SOURCE DOCUMENT START
Listen to us and the great good spirit will reward your goodness. If you should finally shut your ears may that great spirit forgive you.

 

Hendrik Aupaumut in a letter to the New York State Legislature, 1790

 

 

We were sitting under a big white tent on Historic Huguenot Street in New Paltz, NY on land that many still believe belongs to the descendants of the indigenous people who settled here more than 7,000 years before the Europeans arrived. It was an historic occasion, and an emotional one. Henrick Aupaumut's letter had been presented to the historic site as a gift, and it tells a complicated story within and between it's formal, diplomatic words. Written after the American Revolution, it argues for the restoration of land stolen by the Dutch, British, and French Huguenot colonists from the indigenous inhabitants of upstate New York and beyond. Hendrik Aupaumut  had fought on the American side during the war; he expected to be heard.
 
So vast and diverse was the land on which the indigenous population once roamed, that historians can define swaths of settlements, but no clear borders. Nomadic, intermarried, culturally and linguistically connected, the suvivors of war, disease and even enslavement, migrations and diplomatic councils were constant, more so after the Europeans arrived. Once eracinated and dispossesed, there was little hope of return to sacred land, a concept the tribes still hold dear. Their rich history is still not properly taught in our schools.
SOURCE DOCUMENT END
DATA SHOWN START
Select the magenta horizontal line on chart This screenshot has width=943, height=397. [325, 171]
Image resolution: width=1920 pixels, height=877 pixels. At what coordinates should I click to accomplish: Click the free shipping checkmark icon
DATA SHOWN END
ASSIGNMENT 1 |
In the passage about Hendrik Aupaumut's letter, list the colonist groups that the letter says took land from the indigenous inhabitants.
ASSIGNMENT 2 |
Continue the passage about Hendrik Aupaumut's letter, starting after its final sentence.

ANSWER SECTION 1 |
- Dutch
- British
- French Huguenot

ANSWER SECTION 2 |
Mary Etta Schneider, President and Board Chair of Historic Huguenot Street, and a French Huguenot descendant herself, got up to speak. I have heard her speak before, but never with so much feeling. "We are on a journey," she said. "We are learning. And we want to get the story right."  The audience went silent. Perhaps they were expecting a sterile academic lecture and nothing more. Indeed, there was a lecture, eventually—and a fascinating one—by  scholar Lisa Brooks, but first there was a ceremony. Two councilmen from the Stockbridge-Munsee band of the Mohican Nation were in attendance—they had traveled from Wisconsin—as well as the tribe's Preservation Officer, Bonney Hartley, who sits on the HHS Board.
 
As in times of old, Algonquin was spoken and translated by the speakers themselves, which in itself was startling, that this language is still extant and used.

 

Mary Etta Schneider's hand went over her heart as she returned to her seat after the gifts were exchanged. This is a continuing and permanent partnership, she had promised. The flag of the Munsee-Stockbridge Band will now fly on a pole on Huguenot Street.
 
It was an important gathering—truth and reconciliation—and one I will remember for a long time. I congratulate Historic Huguenot Street for their continuing efforts at re-interpretation of the fault lines in our history that haunt our historic sites, and this particular site in the town I now call home.